Cette agression a mis toute la nation sous le choc. L’acte a été condamné unanimement par tous les compartiments de notre société. Classe politique, religieux, société civile, légitimités traditionnelles, amis du Mali, tous l’ont condamnée et demandé que la lumière soit faite sur cette affaire.
Les autorités ont annoncé des enquêtes mais, pour le moment, rien n’a filtré officiellement sur l’identité de l’auteur et sur ses potentiels complices. Et entre-temps, dans un communiqué publié le dimanche dernier, le gouvernement a annoncé le décès de l’agresseur, précisant toutefois que cela ne fait pas obstacle à la poursuite de l’enquête déjà en cours au niveau du parquet de la Commune II, surtout que les premiers indices collectés et les informations recueillies indiquent qu’il ne s’agissait pas d’un élément isolé.

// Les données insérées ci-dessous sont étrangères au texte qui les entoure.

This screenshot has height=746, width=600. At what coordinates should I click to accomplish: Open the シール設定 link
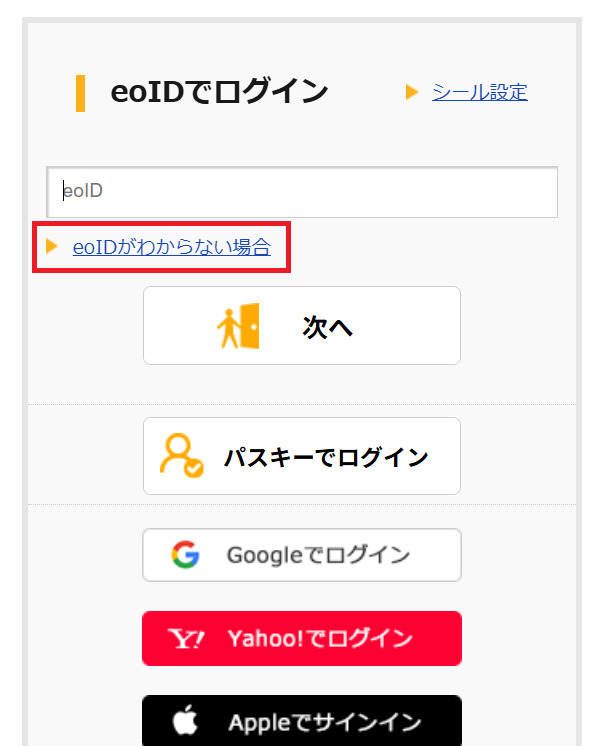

Dans un communiqué, la Mission multidimensionnelle intégrée des Nations unies pour la stabilisation au Mali (Minusma) a salué l’ouverture d’une enquête judicaire pour faire la lumière et établir les responsabilités, et aussi, sur les circonstances du décès de l’auteur. Elle dit rester disponible pour apporter son assistance aux autorités nationales dans cette enquête.
L’Association malienne des droits de l’Homme (AMDH) a, elle aussi, condamné avec énergie l’agression et la tentative d’assassinat du président de la Transition. Elle se réjouit de la diligence et de l’ouverture d’une enquête judiciaire et appelle au respect des droits de toutes les parties à un procès équitable.
Selon Dr Aly Tounkara, directeur du CE3S, lorsqu’on regarde le cadre et le contexte de cette agression, on ne peut pas s’attarder sur la défaillance sécuritaire quand on sait qu’un lieu de culte est par excellence un espace de partage, de concentration, où les fidèles pensent à tout sauf à des calamités, à des violences.
Pour le chercheur, la nature du lieu est propice au relâchement sécuritaire. Il fait remarquer que partout, lorsque les dirigeants sont fondus dans des foules qui ont pour finalité de célébrer une fête religieuse, il va de soi qu’il y ait un allègement quant au dispositif sécuritaire.
Il soutient que si un tel évènement s’était produit hors du lieu de culte, lors des escortes ou à un autre endroit, la question sécuritaire allait être posée. Cependant, il estime que cette agression doit pousser les responsables en charge de la securité du président et des institutions de la République à s’interroger sur la pertinence de la présence des officiels à ce genre de lieux de rassemblement.
Le directeur du CE3S se demande s’il n’est pas aujourd’hui pertinent, vu la crise sécuritaire que connait le pays, que ces officiels s’abstiennent de se rendre à des cérémonies qui ne sont pas forcément indispensables quand on sait que le palais présidentiel a, en son sein, un lieu de culte. Selon lui, un autre enseignement qui peut être tiré d’une telle agression est que lorsqu’un pays est secoué par des crises multidimensionnelles, la vigilance ne doit pas être contextualisée, circonstanciée mais être de mise en tous lieux et en toutes circonstances. Le spécialiste explique que l’heure n’est pas à la culpabilisation de l’appareil sécuritaire mais plutôt, à comment se prémunir d’éventuels incidents qui pourraient survenir dans des endroits similaires.
à la question de savoir ce qui peut pousser un individu à commettre un tel acte, Dr Tounkara dégage trois hypothèses. Selon lui, l’individu peut avoir été instrumentalisé ou mandaté par une tierce personne pour des fins politiques par exemple. La deuxième hypothèse qu’il avance est qu’il peut s’agir d’un frustré du système qui voudrait s’y opposer symboliquement. La dernière hypothèse qu’il a soutenue porte sur les questions pathologiques. D’après lui, des individus peuvent paraitre normaux mais quand on questionne leur psychologie, on se rend compte qu’ils souffrent de pathologies psychiques notamment.